After transfecting the canonical miR-101-3p (Supplementary Fig. S2E), Western blotting experiments highlighted a significant downregulation of endogenous PTGS2 in the A549 and H1299 lung cancer cell lines, whereas no PTGS2 protein level variation was observed transfecting miR-101-3p (-1|-2; Fig. 4F and G). Our findings demonstrated that of the two molecules, only the downregulated canonical miR-101–3p exclusively targeted PTGS2 (upregulated in lung cancer).
DSC2 is a protein implicated in mediating cell adhesion, epithelial cell proliferation, and tumorigenesis (33). Likewise PTGS2, we demonstrated via luciferase assay, using both wild-type (WT) and mutated psicheck2-DSC2 3′UTR (Fig. 4H; Supplementary Fig.
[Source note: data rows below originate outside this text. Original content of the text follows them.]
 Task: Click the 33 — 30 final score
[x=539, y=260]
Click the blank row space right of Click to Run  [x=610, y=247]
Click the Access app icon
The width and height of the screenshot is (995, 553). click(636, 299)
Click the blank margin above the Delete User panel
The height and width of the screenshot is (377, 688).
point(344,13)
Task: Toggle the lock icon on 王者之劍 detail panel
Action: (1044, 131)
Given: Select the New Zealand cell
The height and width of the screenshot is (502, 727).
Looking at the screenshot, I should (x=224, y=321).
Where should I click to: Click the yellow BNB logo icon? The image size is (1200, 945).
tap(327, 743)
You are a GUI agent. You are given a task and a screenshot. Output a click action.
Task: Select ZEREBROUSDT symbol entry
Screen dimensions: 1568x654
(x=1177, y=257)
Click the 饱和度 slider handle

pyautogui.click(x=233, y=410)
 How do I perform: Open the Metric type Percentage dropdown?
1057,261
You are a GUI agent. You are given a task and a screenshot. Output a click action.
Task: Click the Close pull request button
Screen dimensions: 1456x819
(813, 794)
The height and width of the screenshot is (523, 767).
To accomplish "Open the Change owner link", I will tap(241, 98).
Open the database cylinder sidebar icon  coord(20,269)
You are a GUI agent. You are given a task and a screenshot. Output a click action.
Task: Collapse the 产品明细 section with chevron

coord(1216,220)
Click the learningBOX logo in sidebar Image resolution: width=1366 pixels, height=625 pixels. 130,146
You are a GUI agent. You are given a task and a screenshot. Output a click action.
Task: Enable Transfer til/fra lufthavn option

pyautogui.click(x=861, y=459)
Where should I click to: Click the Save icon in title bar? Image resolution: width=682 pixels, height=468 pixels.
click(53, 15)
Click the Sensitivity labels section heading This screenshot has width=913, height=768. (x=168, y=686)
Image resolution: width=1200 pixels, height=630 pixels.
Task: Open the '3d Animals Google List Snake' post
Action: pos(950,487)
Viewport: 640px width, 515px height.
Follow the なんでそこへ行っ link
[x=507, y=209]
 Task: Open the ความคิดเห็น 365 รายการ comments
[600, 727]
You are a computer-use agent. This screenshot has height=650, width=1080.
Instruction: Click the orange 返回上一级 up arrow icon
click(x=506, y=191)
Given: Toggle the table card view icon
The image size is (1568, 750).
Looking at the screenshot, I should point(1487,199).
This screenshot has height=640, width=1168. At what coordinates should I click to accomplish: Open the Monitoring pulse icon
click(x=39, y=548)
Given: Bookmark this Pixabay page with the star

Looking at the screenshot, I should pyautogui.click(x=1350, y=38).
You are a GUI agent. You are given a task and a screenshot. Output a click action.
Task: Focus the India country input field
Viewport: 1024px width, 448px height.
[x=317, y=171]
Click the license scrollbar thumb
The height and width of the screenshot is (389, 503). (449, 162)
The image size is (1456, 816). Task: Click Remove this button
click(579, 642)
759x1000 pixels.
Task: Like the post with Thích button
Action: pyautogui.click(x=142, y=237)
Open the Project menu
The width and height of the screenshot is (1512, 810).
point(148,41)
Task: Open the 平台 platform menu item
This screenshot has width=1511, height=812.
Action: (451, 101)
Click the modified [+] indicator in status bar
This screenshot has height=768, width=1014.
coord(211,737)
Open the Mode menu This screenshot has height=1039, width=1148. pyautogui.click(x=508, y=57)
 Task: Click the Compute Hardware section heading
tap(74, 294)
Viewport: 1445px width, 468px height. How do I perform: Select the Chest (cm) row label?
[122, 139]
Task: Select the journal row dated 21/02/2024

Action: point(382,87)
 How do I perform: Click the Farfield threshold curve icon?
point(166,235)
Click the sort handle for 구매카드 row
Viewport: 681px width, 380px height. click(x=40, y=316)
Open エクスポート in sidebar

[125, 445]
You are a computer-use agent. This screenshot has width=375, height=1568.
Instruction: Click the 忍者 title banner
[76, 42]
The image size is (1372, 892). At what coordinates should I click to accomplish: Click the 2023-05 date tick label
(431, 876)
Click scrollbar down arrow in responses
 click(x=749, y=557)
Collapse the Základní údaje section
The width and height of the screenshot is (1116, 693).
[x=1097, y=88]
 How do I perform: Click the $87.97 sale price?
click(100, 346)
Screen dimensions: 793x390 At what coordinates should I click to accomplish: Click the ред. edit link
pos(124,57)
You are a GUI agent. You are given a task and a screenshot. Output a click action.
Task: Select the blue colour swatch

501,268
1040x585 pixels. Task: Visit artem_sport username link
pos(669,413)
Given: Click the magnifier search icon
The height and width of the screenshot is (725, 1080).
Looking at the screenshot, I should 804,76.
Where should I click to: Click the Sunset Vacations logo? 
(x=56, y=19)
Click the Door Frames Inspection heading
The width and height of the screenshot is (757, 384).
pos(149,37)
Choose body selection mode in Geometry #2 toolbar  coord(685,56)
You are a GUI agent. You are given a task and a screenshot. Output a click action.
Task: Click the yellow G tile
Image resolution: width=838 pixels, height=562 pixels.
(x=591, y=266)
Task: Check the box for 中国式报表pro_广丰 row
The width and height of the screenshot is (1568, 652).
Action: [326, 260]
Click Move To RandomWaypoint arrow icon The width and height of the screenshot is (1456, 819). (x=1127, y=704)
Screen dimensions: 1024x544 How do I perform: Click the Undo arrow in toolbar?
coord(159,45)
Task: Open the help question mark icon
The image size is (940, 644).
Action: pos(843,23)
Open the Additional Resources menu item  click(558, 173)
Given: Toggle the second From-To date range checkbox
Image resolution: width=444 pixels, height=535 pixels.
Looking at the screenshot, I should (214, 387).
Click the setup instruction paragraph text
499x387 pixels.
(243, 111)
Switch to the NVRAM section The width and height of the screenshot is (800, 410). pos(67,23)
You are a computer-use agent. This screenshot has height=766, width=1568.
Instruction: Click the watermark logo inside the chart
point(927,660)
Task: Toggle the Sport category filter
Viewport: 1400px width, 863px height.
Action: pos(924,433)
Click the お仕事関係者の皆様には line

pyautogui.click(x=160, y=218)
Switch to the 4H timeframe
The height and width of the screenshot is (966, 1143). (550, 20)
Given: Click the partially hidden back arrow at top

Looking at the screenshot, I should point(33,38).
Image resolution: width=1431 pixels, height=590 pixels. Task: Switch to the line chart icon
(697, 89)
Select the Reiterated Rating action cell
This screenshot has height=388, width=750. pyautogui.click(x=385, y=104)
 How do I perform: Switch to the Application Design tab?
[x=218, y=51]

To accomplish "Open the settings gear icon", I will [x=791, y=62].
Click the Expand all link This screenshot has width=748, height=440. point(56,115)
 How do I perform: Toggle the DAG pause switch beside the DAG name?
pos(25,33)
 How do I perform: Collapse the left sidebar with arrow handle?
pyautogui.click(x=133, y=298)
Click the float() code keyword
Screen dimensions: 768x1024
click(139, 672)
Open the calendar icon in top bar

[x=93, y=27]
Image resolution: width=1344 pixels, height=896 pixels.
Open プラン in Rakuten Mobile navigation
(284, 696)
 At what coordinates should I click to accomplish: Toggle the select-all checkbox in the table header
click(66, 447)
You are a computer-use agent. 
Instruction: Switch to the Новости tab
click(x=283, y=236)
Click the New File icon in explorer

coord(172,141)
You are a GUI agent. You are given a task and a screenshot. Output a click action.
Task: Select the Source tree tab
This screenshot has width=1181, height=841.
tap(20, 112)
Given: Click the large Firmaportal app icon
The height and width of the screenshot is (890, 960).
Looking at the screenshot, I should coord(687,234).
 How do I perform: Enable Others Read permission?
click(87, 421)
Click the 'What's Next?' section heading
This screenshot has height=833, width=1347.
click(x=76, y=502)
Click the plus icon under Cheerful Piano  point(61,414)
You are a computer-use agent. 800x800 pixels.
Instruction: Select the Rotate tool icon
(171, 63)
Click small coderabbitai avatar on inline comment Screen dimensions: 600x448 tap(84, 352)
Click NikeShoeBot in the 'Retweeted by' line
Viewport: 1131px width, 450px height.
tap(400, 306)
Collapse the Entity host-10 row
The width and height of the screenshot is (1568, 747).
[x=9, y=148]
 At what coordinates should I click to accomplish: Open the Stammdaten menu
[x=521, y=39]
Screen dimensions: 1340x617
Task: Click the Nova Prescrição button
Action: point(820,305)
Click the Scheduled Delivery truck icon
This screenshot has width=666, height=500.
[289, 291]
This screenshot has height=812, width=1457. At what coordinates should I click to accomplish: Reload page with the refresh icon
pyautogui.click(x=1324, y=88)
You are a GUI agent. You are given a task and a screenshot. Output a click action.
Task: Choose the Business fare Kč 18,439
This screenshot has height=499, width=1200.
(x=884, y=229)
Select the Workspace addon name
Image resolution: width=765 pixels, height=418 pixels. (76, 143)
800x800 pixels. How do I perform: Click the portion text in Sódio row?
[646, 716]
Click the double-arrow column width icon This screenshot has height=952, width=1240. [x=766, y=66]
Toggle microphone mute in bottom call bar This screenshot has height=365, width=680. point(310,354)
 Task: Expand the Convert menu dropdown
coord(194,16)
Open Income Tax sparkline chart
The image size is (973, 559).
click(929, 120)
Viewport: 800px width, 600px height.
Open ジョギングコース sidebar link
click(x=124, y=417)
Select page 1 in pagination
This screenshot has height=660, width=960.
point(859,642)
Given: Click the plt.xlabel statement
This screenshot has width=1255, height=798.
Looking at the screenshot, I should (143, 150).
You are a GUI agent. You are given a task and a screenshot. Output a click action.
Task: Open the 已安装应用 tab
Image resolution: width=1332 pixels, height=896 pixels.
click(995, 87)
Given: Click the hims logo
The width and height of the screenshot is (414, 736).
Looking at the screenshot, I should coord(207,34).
S2D), and Western blotting (Fig. 4I and J), the exclusive targeting of DSC2 by miR-101-3p (−1|−2).
Although the two miRNA isoforms arise from the same locus, our experiments demonstrated that shifting a few nucleotides led to a distinct targetome for these two molecules in lung cancer.
Dysregulated A-to-I edited miRNA isoforms in cancer
We measured the A-to-I RNA editing abundance across cancer cohorts/tissues, detecting 59 unique dysregulated A-to-I edited miRNA isoforms (Supplementary Table S3, “Edited miRs dysreg. in cancer”) that originated from 18 distinct miRNA arms. The edited miR-381–3p (A-to-I RNA editing at position 4) resulted in one of the most diffused dysregulated edited molecules. Its downregulation interested 7 of 26 cohorts/tissues, a trend confirmed by previous studies (16, 17) and observed in several tumors, including breast cancer (34).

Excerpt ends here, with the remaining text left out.